College Scorecard API in Python

College Scorecard API in Python#

by Michael T. Moen

The College Scorecard API is an online tool hosted by the U.S. Department of Education that contains data concerning higher education institutions.

Please see the following resources for more information on API usage:

Documentation
- College Scorecard API Documentation
Data Reuse
- College Scorecard Copyright Status
- Data.gov Privacy Policy

NOTE: The College Scorecard API limits requests to a maximum of 1000 requests per IP address per hour.

These recipe examples were tested on February 3, 2026.

Setup#

Import Libraries#

The following external libraries need to be installed into your environment to run the code examples in this tutorial:

We import the libraries used in this tutorial below:

import requests
from pprint import pprint
from time import sleep
import pandas as pd
import numpy as np
import matplotlib.pyplot as plt
from dotenv import load_dotenv
import os

Import API Key#

An API key is required to access the College Scorecard API. You can sign up for one at the College Scorecard Website.

We keep our API key in a .env file and use the dotenv library to access it. If you would like to use this method, create a .env file and add the following line to it:

COLLEGE_SCORECARD_API_KEY=PUT_YOUR_API_KEY_HERE

load_dotenv()
try:
    API_KEY = os.environ["COLLEGE_SCORECARD_API_KEY"]
except KeyError:
    print("API key not found. Please set 'COLLEGE_SCORECARD_API_KEY' in your .env file.")

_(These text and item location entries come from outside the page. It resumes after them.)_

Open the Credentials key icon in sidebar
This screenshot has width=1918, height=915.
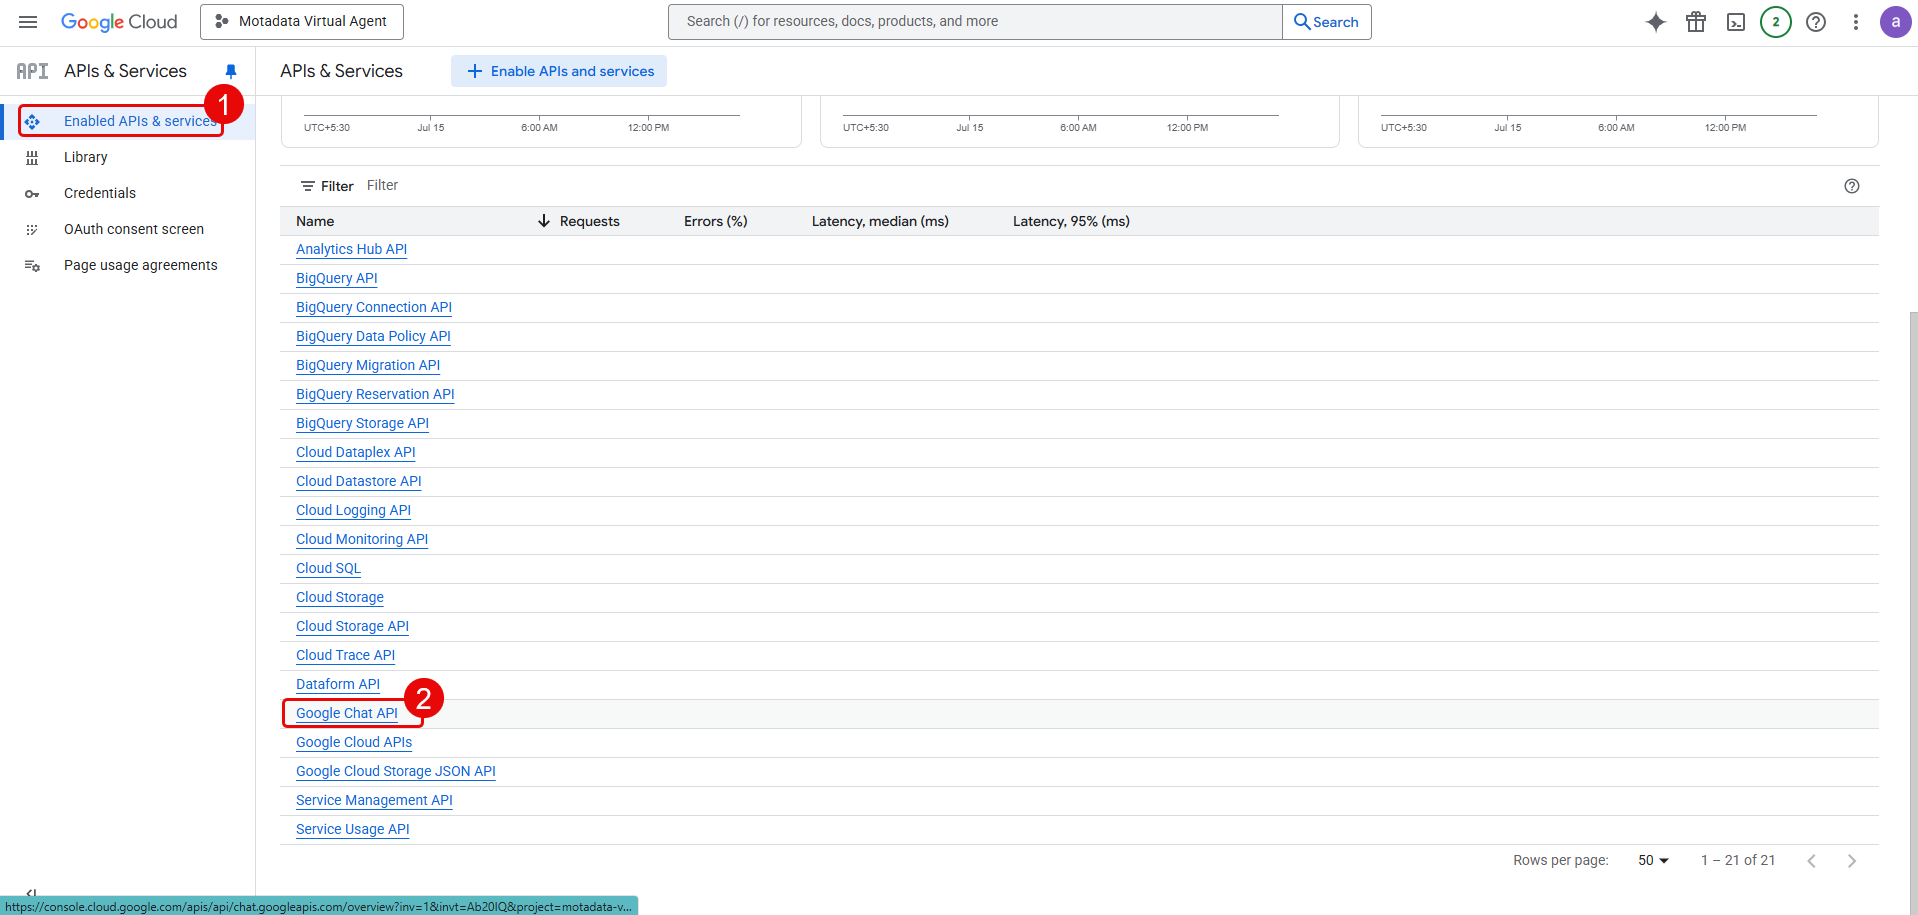click(33, 193)
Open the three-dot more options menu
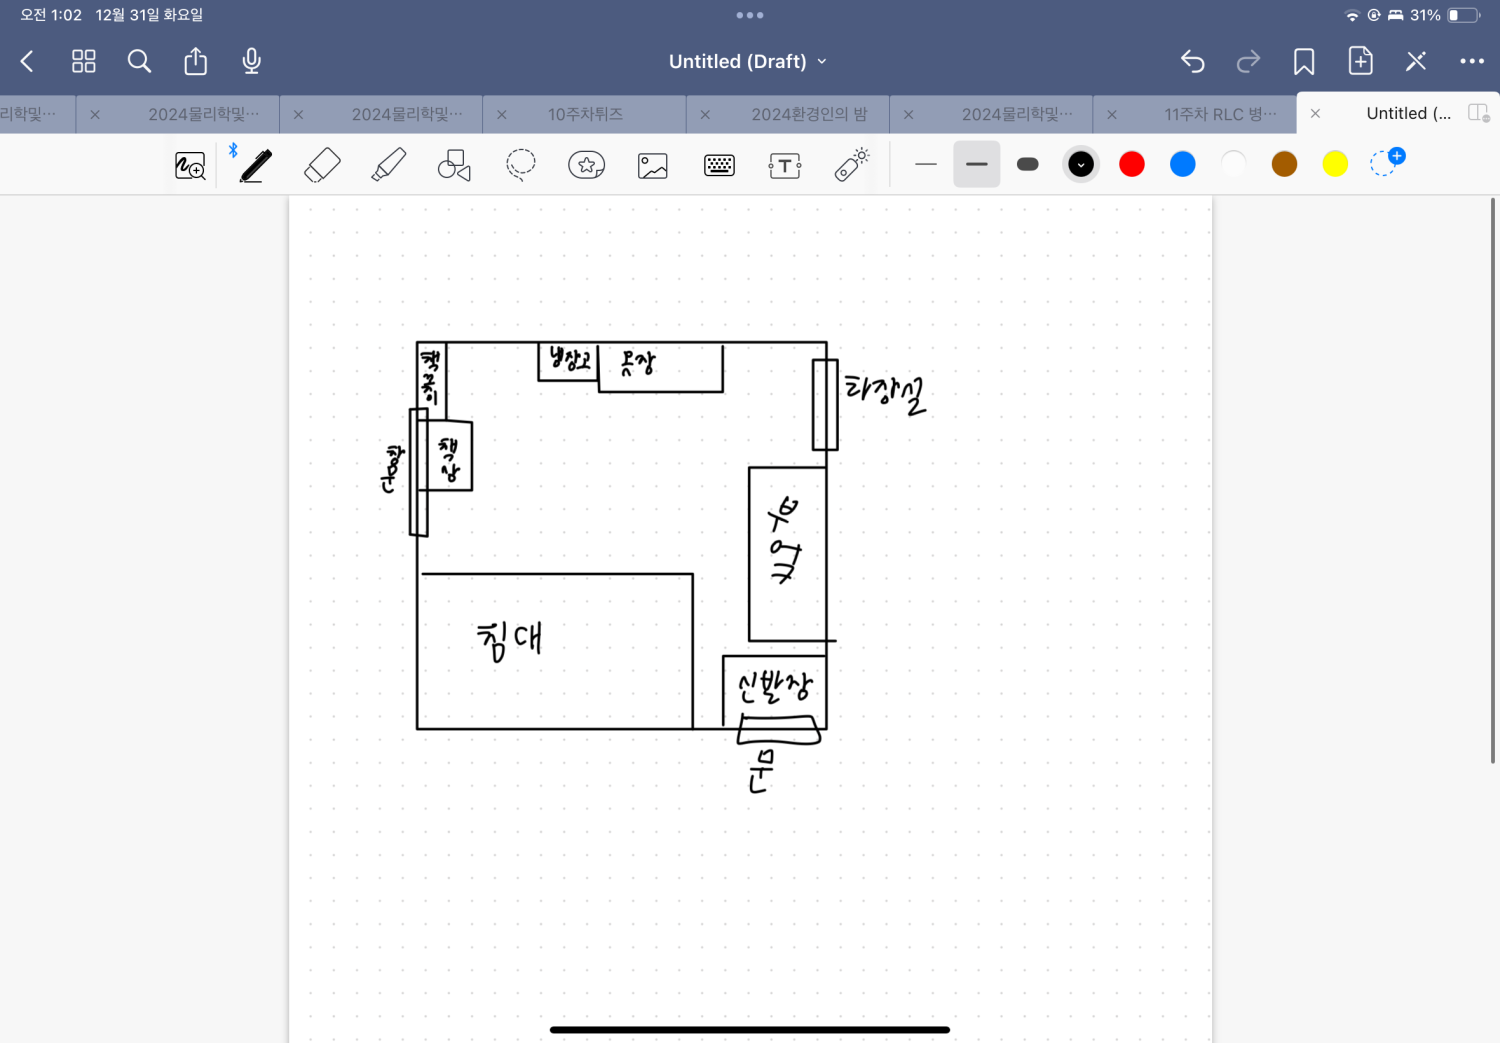This screenshot has height=1043, width=1500. (1472, 61)
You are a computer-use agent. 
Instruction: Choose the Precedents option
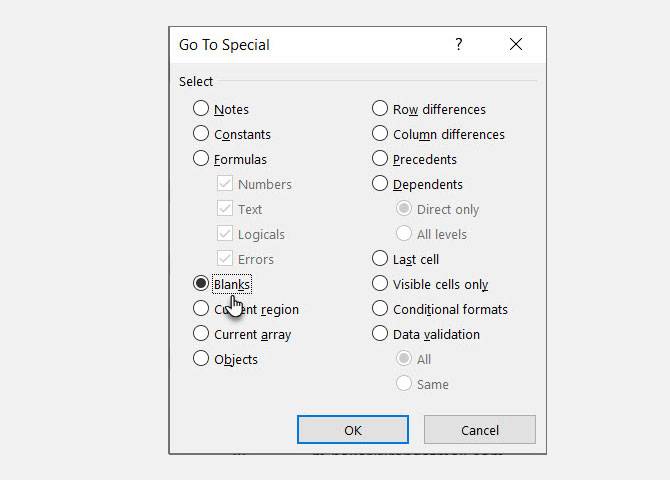point(380,159)
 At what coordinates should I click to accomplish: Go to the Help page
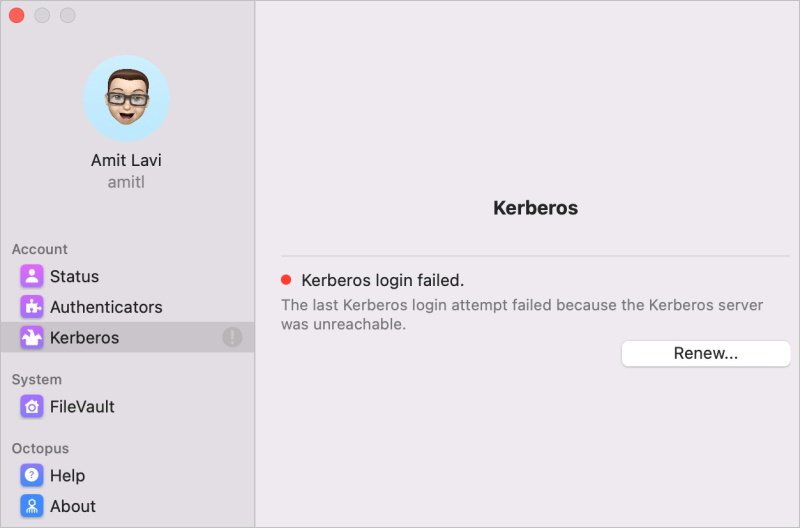point(128,475)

1. Get Names of All Institutions#

To start, we’ll use a basic query to find the names of all educational institutions recognized by the College Scorecard API.

All of the data for the API can be found using the v1/schools endpoint.

Fields in the College Scorecard API are accessed with a <time>.<category>.<name> sequence:

<time> indicates the year of the data to be accessed. To access the most recent data, use latest.
<category> and <name> can be found in the Data Dictionary file that can be downloaded from the API’s documentation. The <category> of a field is given by the dev-category column in the Institution_Data_Dictionary section, and the <name> is given by the developer-friendly name column.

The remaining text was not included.